Everyone agrees, however, that credit for one of the most well-known scenes in the “Rings” trilogy goes to Ms. Walsh. She had a “eureka moment,” as Ms. Boyens put it, while working on “The Lord of the Rings: The Two Towers” and suggested at the last minute that Gollum, a character who started out as a type of Hobbit but becomes mad and addicted to the ring and its power, should have a conversation with himself. The idea was to crystallize how different parts of his mind battle each other and the pain it causes him.
“It’s a universal moment for people,” Ms. Walsh said. “We all have that voice inside: You’re not good enough and you never will be and you’re a failure. I certainly do.”
Ms. Walsh was born to an Irish family in Wellington. Her grandmother’s sister lived three doors down from the house where Mr. Jackson grew up in nearby Pukerua Bay. “We must have passed each other on that street in our pushchairs,” Ms. Walsh is quoted as saying in Brian Sibley’s 2006 biography “Peter Jackson: A Film-Maker’s Journey.”
As a teenager Ms. Walsh set out to become a fashion designer but quickly learned that sewing wasn’t her forte. She decided to focus on music by joining a punk band called the Wallsockets. She wrote songs, played electric guitar and did some singing. She also performed with Naked Spots Dance, another punk band.
(It was probably good practice for what “Rings” fans know as the “Nazgul scream,” a high-pitched screech made by Tolkien’s evil Ringwraiths and performed by Ms. Walsh. “I’m a very good screamer,” she said by telephone. “It’s not that I scream at people. But I can scream. I went into the room with the mike and let out all the stress and the horror and the terror of making those movies.”)
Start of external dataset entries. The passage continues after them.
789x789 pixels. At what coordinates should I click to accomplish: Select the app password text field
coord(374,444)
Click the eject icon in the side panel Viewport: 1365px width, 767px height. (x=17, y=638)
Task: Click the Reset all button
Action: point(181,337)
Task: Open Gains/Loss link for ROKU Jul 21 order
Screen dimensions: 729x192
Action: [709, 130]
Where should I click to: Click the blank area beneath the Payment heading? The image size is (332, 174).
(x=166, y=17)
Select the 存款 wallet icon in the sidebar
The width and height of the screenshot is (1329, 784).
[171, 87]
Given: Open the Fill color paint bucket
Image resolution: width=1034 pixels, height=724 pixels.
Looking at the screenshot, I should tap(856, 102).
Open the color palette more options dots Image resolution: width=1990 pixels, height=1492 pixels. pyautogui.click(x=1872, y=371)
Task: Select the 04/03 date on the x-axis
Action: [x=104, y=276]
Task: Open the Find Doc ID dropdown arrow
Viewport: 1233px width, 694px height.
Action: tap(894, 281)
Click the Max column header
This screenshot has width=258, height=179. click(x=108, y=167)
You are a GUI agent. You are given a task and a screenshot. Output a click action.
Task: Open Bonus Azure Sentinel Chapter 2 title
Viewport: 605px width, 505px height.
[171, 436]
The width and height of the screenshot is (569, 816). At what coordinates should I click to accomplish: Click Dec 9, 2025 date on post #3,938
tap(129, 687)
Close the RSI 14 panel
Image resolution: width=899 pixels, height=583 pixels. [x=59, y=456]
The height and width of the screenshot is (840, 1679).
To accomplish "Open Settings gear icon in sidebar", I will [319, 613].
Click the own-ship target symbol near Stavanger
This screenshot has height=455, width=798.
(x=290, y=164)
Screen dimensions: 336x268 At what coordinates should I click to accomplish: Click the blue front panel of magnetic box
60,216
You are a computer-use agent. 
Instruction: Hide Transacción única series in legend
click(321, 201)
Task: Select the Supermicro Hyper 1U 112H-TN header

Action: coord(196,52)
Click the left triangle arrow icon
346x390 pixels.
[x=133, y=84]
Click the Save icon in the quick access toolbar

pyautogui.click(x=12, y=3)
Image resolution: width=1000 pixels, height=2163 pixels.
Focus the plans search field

After earning a degree in English literature from Victoria University, Ms. Walsh found her calling in screenwriting, working on TV programs like “Worzel Gummidge Down Under,” centered on a walking, talking (and creepy looking) scarecrow. It was on the set for that series in 1986 that Mr. Jackson, then just getting started as a movie director, first met her.
“I noticed a pretty young woman sitting in the corner of a greenhouse talking about the script,” he says in Mr. Sibley’s book. “I’ll always remember the fact that she made a striking impression on me, with her long black hair.” Ms. Walsh, who was dating a screenwriter named Stephen Sinclair at the time, recalled Mr. Jackson as having “sallow” skin. “Frankly, I didn’t quite know what to make of him, although I immediately took a liking to him,” Mr. Sibley quotes her as saying. “There wasn’t any pretense of any kind, no duplicity and no agendas.”
At the time Mr. Jackson was just finishing his first feature film, a comedy-horror-science fiction mash-up called “Bad Taste,” about aliens who need human flesh to serve at an intergalactic fast-food chain. Ms. Walsh and Mr. Sinclair, working from Ms. Walsh’s cramped apartment above a Chinese restaurant, then began to help Mr. Jackson with “Meet the Feebles,” a bizarre puppet movie from 1989 that is sometimes described as the Muppets on acid.
By the early 1990s Ms. Walsh had ended her relationship with Mr. Sinclair (amicably, he returned to collaborate on the “Rings” movies), and was pestering Mr. Jackson, with whom she was now romantically tied, to make what would turn out to be “Heavenly Creatures.” Her idea was to make a movie about two teenage girls who developed an obsessive relationship with each other that ended in murder, a true crime story that had gripped New Zealand in the 1950s. Mr. Jackson wasn’t thrilled with the idea. But Ms. Walsh didn’t give up, and he slowly decided to make “Heavenly Creatures.” “There were times they felt like co-directors to me,” said Melanie Lynskey, who Ms. Walsh discovered at a New Zealand high school and cast as the co-star. Ms. Lynksey, now known for her peculiar neighbor on the TV series “Two and a Half Men,” added: “Fran instantly conveys two things to you. You’re safe — protected — and you had better deliver.”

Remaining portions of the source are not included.